▸ **EXTRACT TO READ**
------------------------------------------------------------------------
In multiple regression the vector of parameters is usually called β.

Assumptions:
- The columns of `x` are `linearly independent` - there is no way to write any one as a weighted sum of some of the others. If not met, we could not estimate `beta`.
- The columns of `x` are all uncorrelated with the `errors e`.

In [2]:
from scratch.linear_algebra import dot, Vector

# pay attention to constant terms added to beta and x_i on the first position
# beta = [alpha, beta_1, ..., beta_k]
# x_i = [1, x_i1, ..., x_ik]

def predict(x: Vector, beta: Vector) -> float:
    '''assumes that the first element of x is 1'''
    return dot(x, beta)

# For example, x_i (independent variables vector):
[
    1,  # constant term
    34, # feature 1
    2,  # feature 2
    0   # feature 3...
]

[1, 34, 2, 0]

As we did in the simple linear model, we’ll choose `beta` to minimize the `sum of squared errors`. Finding an exact solution is not simple to do by hand, which means we’ll need to use `gradient descent`. The error function is almost identical to the one used for `simple linear regression` but instead of expecting parameters `alpha`, `beta` it will take a vector of arbitrary length:

In [3]:
from typing import List

# -e = alpha + beta_i * x_i - y_i
def error(x: Vector, y: float, beta: Vector) -> float:
    return predict(x, beta) - y

In [4]:
# -e^2 == e^2
def squared_error(x: Vector, y: float, beta: Vector) -> float:
    return error(x, y, beta) ** 2

In [5]:
# 30 = 4*1 + 4*2 + 4*3 + e

x = [1, 2, 3]
y = 30
beta = [4, 4, 4] # so prediction = 4 + 8 + 12 = 24

In [6]:
error(x, y, beta)
------------------------------------------------------------------------
▸ **EXTRACTED DATA**
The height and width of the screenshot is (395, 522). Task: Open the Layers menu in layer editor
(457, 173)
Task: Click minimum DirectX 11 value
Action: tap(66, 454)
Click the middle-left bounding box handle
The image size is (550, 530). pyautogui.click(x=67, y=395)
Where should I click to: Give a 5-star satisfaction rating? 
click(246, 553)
------------------------------------------------------------------------
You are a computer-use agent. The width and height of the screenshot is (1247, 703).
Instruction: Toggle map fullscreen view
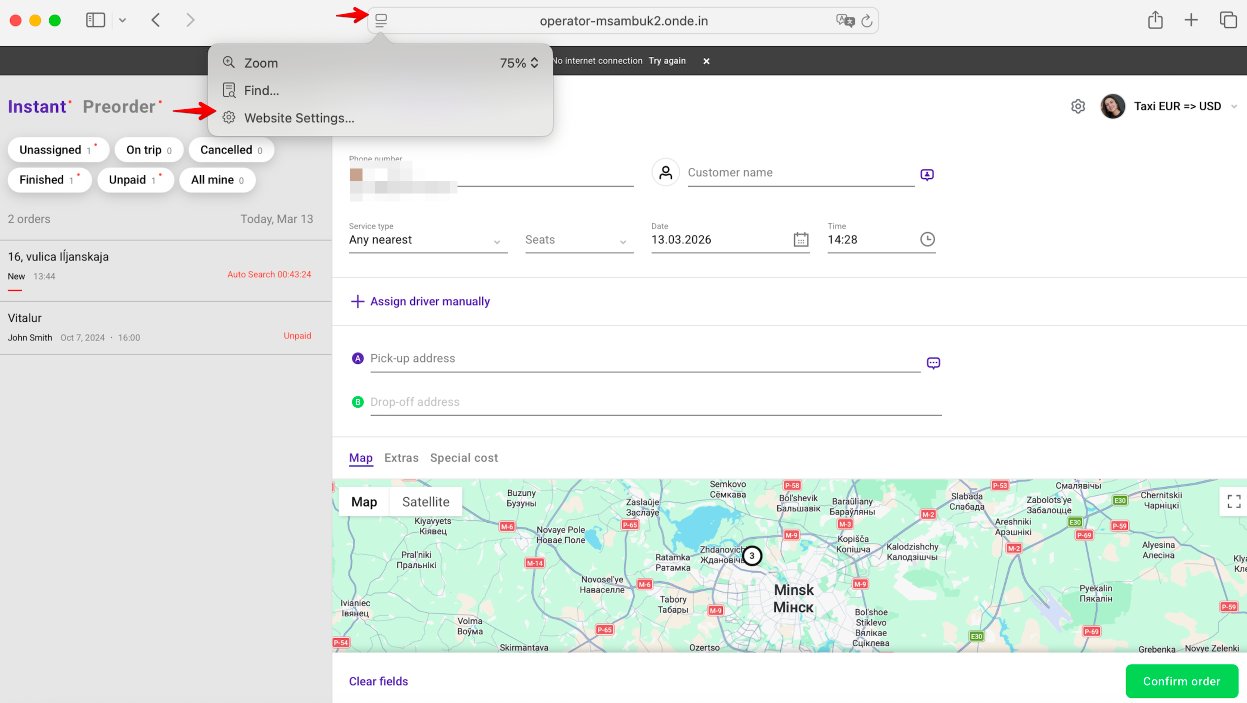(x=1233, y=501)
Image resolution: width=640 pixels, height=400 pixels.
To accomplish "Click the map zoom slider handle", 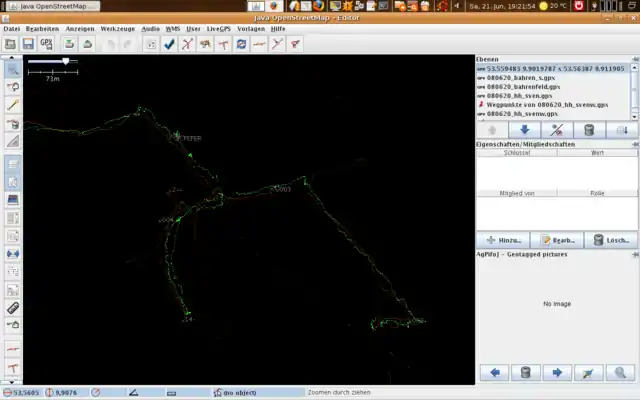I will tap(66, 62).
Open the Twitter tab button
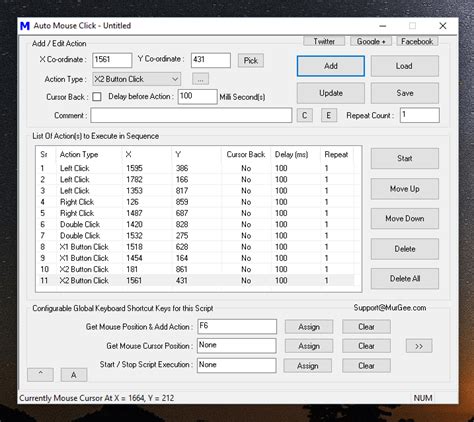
------------------------------------------------------------------------
In the multiple regression text, why does choosing beta call for gradient descent? Answer in one to three sentences.

Beta is chosen to minimize the sum of squared errors, as in the simple linear model. Finding an exact solution to that is not simple to do by hand, so gradient descent is used.